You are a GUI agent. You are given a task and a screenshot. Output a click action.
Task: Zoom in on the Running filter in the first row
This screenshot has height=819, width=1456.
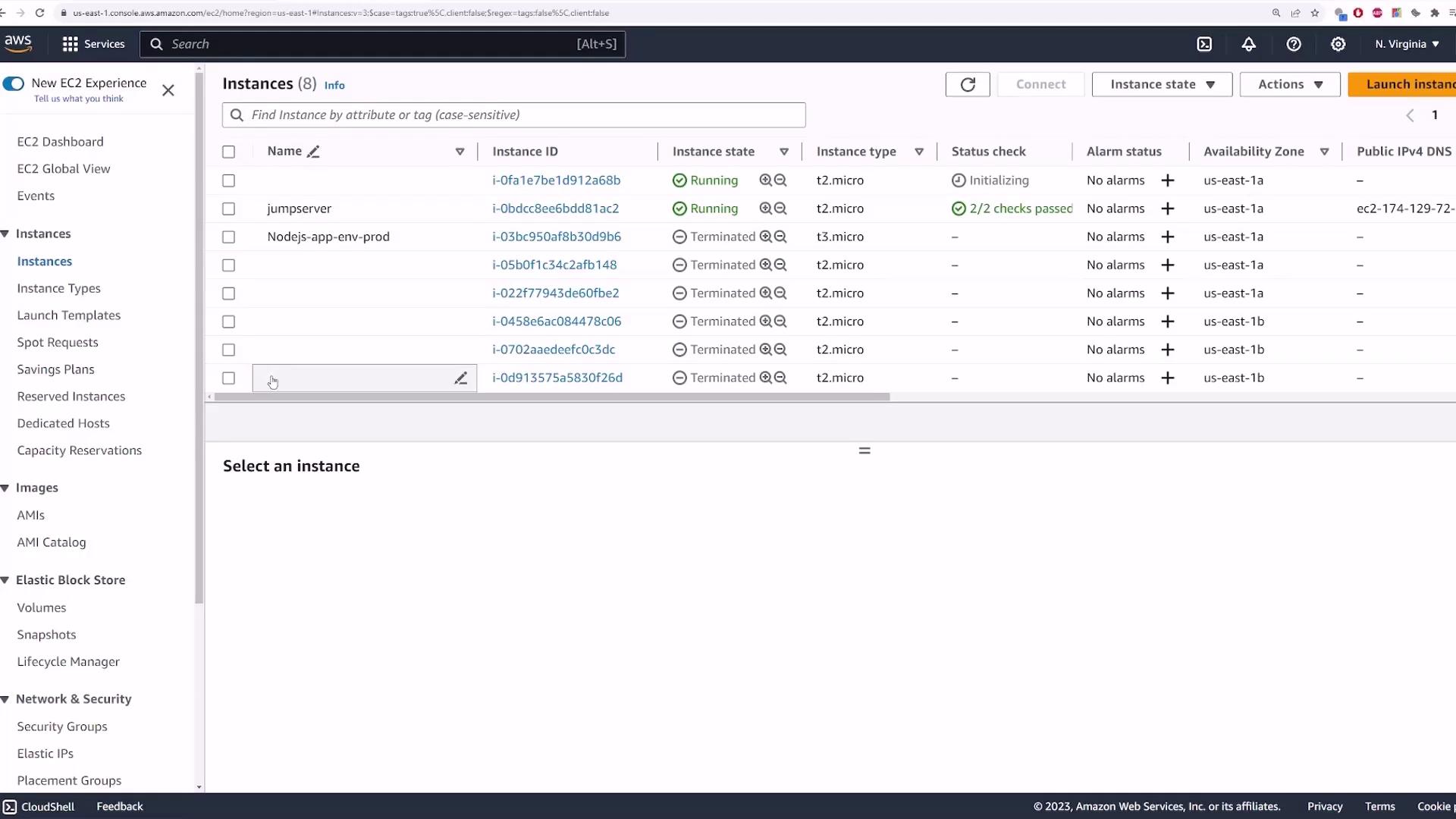pyautogui.click(x=766, y=180)
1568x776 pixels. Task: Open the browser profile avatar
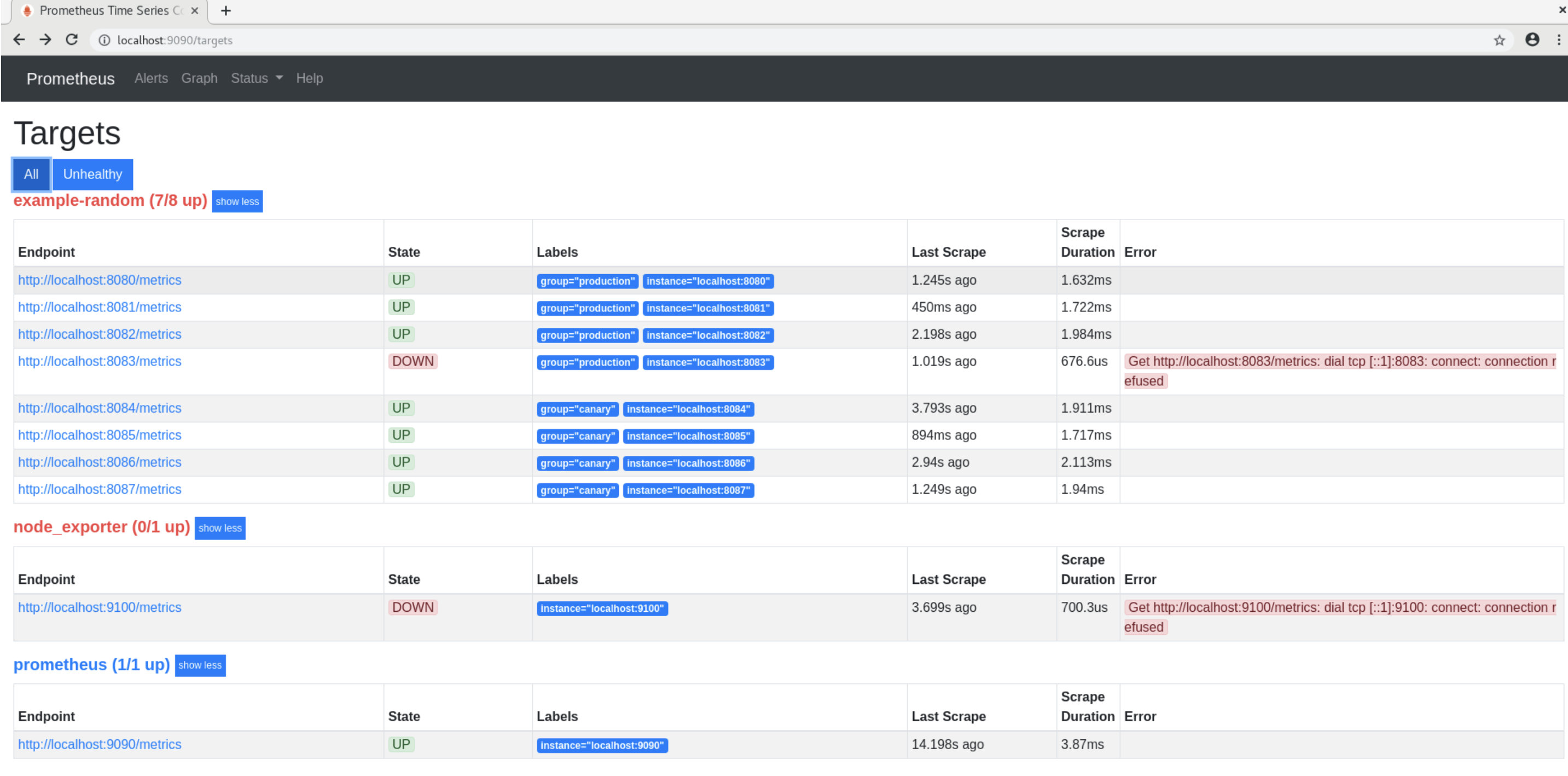click(x=1532, y=40)
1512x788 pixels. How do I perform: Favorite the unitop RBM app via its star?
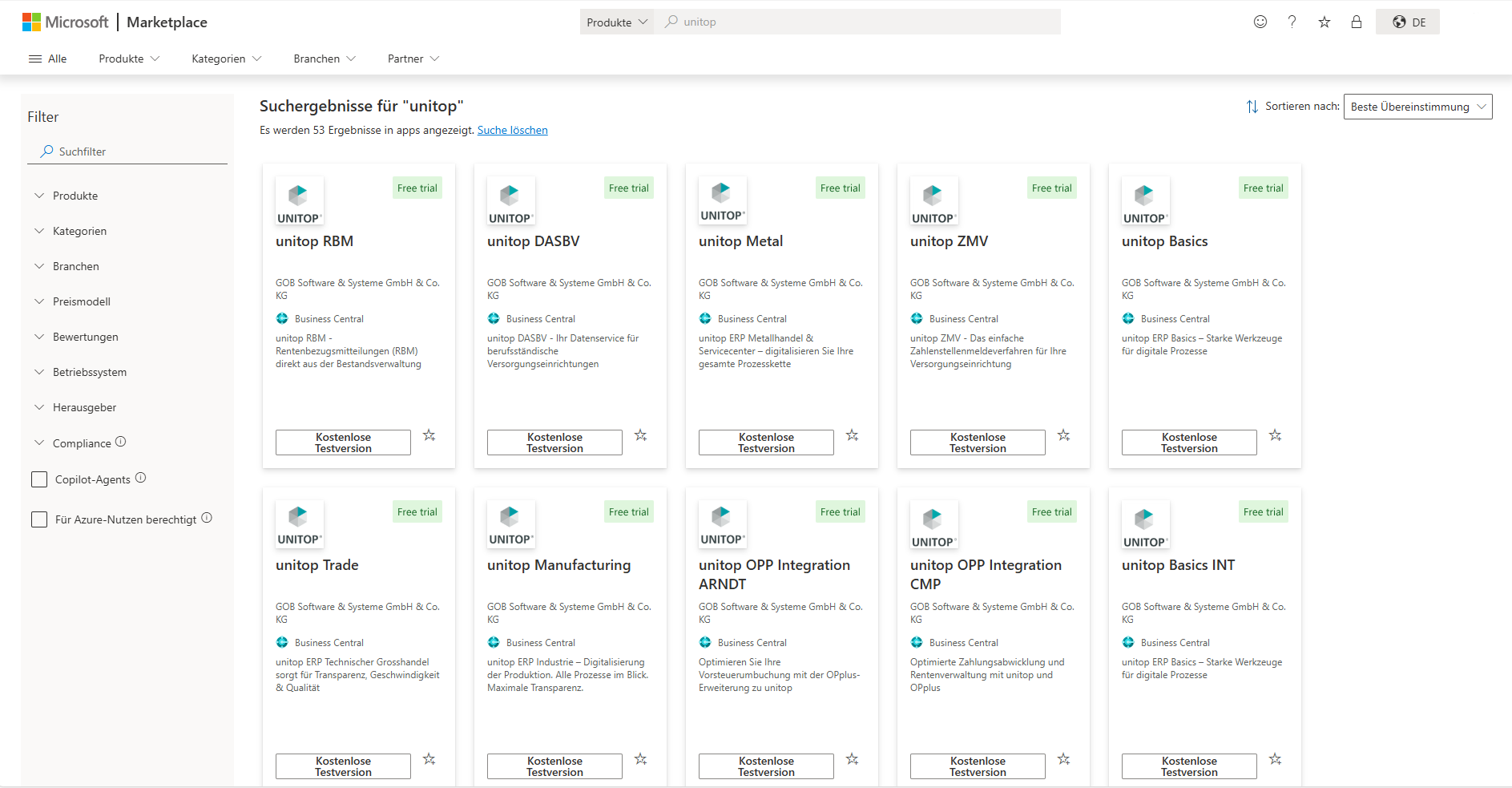(x=429, y=434)
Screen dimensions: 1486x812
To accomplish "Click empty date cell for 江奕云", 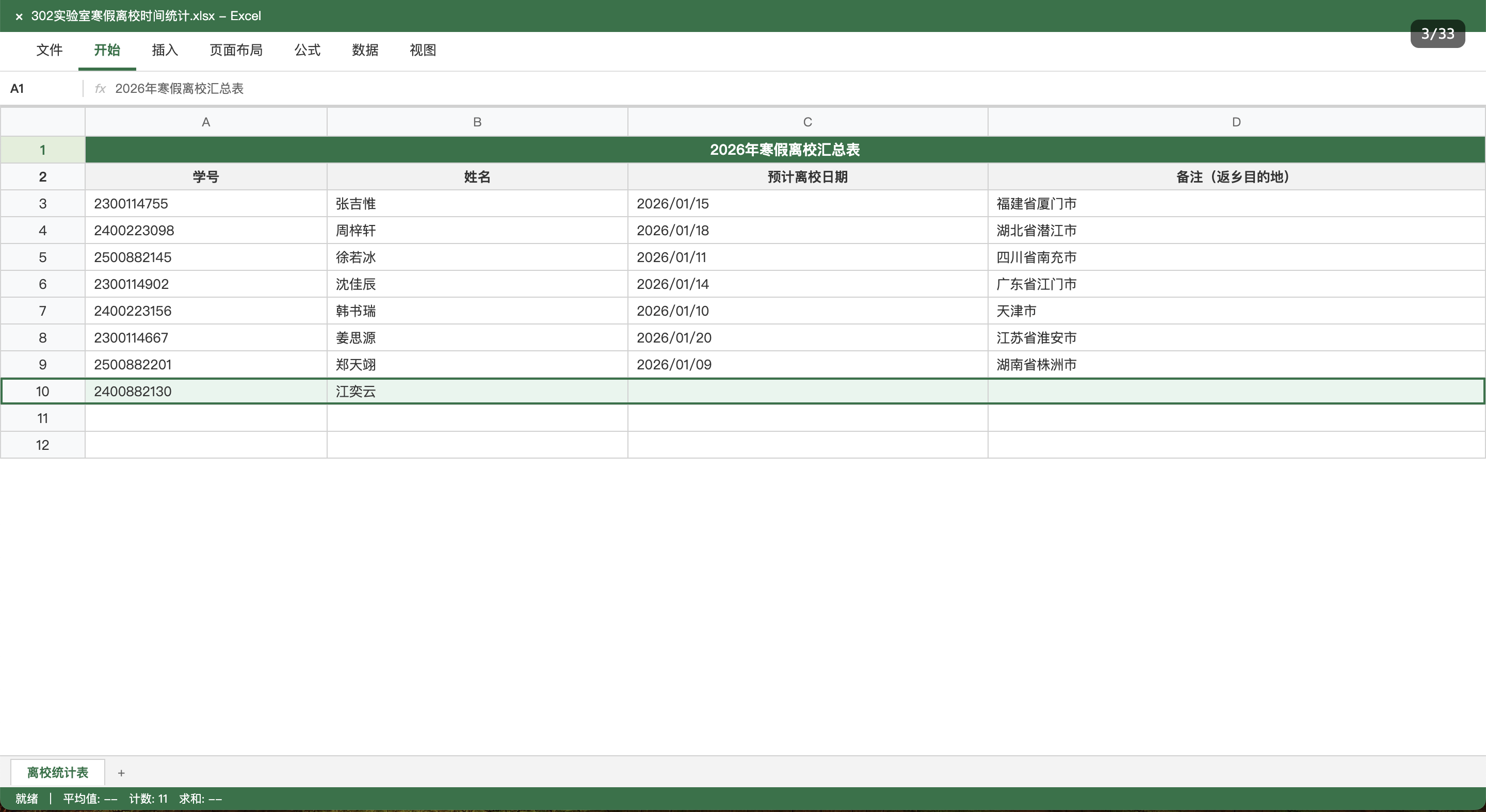I will click(x=807, y=392).
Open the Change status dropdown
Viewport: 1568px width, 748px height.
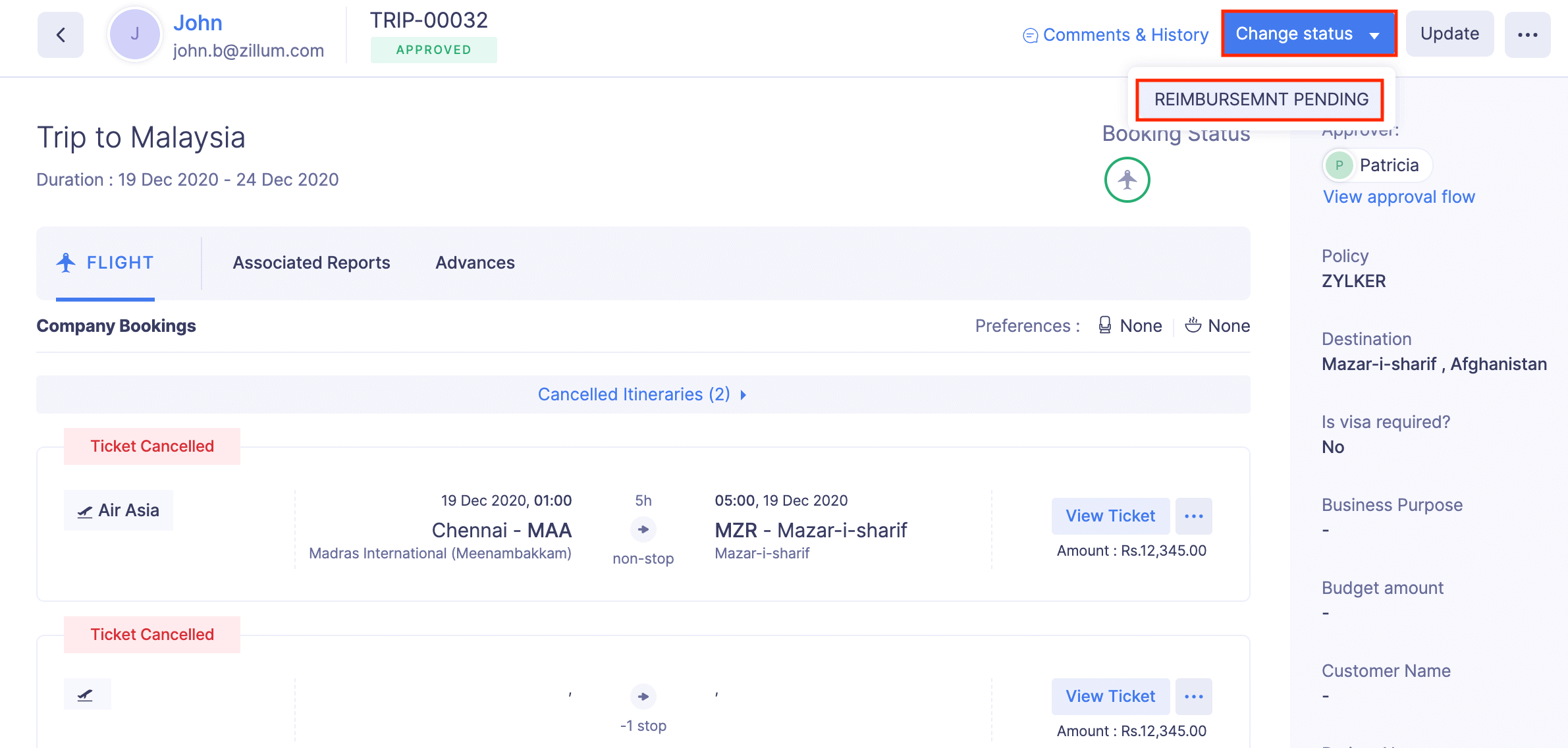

- Task brief: From the line containing "Open the Change status dropdown" to the last line of the records above, return each line exactly, both ends included, and nothing more. Leave out the pictures.

- Exercise solution:
Open the Change status dropdown
Viewport: 1568px width, 748px height.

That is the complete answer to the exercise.